I have two methods.
The first one reads a file and writes to that file just as plain text. The second one writes a file as a stream.
In order to get this to work I have had to add fs twice in require.
const fs = require('fs').promises;
const fs2 = require('fs');
I'm trying to understand the difference and why I need this twice.
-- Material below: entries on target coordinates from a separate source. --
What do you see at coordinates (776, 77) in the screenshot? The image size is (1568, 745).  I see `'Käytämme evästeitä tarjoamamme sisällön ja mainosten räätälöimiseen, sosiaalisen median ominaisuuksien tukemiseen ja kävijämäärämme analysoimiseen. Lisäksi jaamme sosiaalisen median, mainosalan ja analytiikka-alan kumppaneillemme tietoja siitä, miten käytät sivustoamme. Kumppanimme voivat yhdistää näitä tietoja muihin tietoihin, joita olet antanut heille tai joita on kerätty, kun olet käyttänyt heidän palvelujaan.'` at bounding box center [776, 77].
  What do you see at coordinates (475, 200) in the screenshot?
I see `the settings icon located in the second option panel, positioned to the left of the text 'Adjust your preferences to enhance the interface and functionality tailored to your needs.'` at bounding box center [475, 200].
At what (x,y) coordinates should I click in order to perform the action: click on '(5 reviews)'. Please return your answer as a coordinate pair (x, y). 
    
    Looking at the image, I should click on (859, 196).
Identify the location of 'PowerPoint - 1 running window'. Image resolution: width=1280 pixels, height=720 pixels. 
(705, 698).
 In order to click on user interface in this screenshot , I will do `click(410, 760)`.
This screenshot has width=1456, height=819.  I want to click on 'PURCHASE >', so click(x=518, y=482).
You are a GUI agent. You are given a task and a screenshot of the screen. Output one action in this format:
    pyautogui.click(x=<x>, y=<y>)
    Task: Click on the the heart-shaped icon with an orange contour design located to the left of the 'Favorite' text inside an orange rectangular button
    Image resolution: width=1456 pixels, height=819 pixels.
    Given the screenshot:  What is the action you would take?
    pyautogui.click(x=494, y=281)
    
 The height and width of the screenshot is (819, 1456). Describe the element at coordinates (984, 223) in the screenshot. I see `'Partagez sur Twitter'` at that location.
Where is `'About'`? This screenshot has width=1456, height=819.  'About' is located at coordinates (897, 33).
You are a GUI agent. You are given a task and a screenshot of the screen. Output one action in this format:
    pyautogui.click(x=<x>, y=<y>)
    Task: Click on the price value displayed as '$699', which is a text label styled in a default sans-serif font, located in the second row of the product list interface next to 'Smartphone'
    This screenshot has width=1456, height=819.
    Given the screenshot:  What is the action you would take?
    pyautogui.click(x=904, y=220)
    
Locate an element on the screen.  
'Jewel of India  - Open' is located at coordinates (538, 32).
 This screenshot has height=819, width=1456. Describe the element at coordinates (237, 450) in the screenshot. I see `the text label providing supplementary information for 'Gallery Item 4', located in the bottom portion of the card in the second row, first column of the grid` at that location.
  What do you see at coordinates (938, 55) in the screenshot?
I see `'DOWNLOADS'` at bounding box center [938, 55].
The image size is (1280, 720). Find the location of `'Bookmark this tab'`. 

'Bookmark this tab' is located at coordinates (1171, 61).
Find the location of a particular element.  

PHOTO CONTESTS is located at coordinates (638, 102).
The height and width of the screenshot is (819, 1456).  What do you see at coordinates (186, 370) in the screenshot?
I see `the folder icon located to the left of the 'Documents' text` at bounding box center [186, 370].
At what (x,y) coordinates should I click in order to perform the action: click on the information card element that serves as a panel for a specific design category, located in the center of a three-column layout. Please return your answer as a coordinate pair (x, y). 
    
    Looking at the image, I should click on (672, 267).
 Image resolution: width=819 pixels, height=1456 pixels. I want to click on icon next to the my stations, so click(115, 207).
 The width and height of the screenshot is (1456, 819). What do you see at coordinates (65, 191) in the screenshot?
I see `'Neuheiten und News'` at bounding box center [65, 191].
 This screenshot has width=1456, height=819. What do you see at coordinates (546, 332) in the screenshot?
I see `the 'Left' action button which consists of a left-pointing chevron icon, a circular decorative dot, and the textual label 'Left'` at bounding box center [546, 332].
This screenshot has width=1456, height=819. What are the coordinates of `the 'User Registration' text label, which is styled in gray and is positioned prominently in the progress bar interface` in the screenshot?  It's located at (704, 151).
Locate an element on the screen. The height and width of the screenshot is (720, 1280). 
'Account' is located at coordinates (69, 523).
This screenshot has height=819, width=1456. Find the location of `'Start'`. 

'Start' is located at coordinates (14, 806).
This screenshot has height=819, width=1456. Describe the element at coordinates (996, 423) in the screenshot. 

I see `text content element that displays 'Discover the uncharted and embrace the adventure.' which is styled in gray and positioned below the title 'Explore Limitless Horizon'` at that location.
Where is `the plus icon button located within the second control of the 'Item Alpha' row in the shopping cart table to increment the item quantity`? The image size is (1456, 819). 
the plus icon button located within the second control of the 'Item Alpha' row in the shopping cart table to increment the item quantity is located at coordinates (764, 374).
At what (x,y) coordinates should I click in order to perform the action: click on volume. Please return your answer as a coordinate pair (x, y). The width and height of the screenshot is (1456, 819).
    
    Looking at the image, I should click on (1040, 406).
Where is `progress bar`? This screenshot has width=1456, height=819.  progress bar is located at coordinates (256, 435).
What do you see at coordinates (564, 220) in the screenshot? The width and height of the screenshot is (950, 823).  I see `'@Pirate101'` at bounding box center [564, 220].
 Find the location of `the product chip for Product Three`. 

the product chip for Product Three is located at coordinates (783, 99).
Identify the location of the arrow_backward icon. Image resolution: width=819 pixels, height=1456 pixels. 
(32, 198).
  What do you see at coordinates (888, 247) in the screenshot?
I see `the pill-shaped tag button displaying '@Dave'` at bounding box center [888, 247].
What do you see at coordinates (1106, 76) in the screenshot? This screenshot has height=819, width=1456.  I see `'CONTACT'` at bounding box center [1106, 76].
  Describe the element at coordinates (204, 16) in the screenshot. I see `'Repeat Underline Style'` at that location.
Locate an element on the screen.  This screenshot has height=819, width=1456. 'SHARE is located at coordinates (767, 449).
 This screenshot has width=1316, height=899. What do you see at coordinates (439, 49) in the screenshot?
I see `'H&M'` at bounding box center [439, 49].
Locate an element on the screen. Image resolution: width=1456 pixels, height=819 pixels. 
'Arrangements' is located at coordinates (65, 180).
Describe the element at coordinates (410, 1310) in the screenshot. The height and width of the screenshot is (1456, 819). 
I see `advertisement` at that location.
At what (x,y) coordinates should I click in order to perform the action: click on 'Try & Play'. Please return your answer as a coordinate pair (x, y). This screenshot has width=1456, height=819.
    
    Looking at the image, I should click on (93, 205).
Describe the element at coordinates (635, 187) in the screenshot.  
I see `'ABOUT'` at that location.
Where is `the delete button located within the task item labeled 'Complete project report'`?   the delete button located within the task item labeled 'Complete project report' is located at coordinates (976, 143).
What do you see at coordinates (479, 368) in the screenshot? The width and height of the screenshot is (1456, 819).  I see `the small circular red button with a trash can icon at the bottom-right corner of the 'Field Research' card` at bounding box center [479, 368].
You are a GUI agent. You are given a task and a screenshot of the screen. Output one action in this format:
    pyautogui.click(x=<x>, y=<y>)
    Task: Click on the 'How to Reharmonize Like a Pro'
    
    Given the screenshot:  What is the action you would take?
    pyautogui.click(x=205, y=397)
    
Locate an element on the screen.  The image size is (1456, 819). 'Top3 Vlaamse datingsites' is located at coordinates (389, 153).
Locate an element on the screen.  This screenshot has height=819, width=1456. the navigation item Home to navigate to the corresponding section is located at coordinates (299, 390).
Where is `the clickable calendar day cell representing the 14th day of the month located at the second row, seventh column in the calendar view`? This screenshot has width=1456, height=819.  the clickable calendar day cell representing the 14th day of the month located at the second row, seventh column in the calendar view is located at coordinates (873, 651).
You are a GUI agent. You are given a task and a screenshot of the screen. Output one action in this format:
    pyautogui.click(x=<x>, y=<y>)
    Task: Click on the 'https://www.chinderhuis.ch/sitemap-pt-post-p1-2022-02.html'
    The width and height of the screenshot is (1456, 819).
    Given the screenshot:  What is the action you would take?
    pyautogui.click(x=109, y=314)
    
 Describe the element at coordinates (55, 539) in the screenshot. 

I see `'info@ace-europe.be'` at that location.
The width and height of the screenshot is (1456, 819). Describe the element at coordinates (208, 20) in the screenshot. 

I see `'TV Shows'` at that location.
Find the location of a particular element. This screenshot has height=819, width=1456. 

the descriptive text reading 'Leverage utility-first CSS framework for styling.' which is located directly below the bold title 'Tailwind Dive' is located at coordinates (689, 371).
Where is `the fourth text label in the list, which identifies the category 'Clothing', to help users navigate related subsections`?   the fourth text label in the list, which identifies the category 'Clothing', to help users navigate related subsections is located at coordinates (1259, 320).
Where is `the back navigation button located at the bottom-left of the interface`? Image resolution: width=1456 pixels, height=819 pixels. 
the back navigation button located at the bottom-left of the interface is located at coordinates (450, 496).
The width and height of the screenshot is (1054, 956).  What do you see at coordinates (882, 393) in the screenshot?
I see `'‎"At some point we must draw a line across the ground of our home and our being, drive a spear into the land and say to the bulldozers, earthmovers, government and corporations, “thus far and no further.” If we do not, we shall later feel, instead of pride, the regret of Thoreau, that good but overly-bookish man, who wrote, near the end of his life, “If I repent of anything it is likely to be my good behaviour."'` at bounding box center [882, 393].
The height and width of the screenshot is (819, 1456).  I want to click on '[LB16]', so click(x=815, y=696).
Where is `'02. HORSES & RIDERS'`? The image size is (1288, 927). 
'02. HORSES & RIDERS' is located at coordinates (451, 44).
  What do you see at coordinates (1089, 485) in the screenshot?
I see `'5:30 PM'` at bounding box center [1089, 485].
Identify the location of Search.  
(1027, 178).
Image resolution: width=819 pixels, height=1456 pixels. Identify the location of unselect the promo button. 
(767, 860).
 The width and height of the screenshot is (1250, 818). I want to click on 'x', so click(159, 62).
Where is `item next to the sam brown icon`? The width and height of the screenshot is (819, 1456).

But it sems that fs with out the promise doesn't have the ability to use createWriteStream
and the one without the .promises doesnt have the ability to writeFile
/**
* Serializes credentials to a file compatible with GoogleAUth.fromJSON.
*
* @param {OAuth2Client} client
* @return {Promise<void>}
*/
async function saveCredentials(client) {
const content = await fs.readFile(CREDENTIALS_PATH);
const keys = JSON.parse(content);
const key = keys.installed || keys.web;
const payload = JSON.stringify({
type: 'authorized_user',
client_id: key.client_id,
client_secret: key.client_secret,
refresh_token: client.credentials.refresh_token,
});
await fs.writeFile(TOKEN_PATH, payload);
}
The second one writes to a file as a stream
/**
* Download file
* @param {OAuth2Client} authClient An authorized OAuth2 client.
*/
async function downloadFile(authClient) {
const service = google.drive({version: 'v3', auth: authClient});
const fileStream = fs2.createWriteStream("test.txt")
fileId = FILEID;
try {
const file = await service.files.get({
fileId: fileId,
alt: 'media',
}, {
responseType: "stream"
},
(err, { data }) =>
data
.on('end', () => console.log('onCompleted'))
.on('error', (err) => console.log('onError', err))
.pipe(fileStream)
);
} catch (err) {
// TODO(developer) - Handle error
throw err;
}
}
Note this does work, I am just trying to wrap my head around Node.js.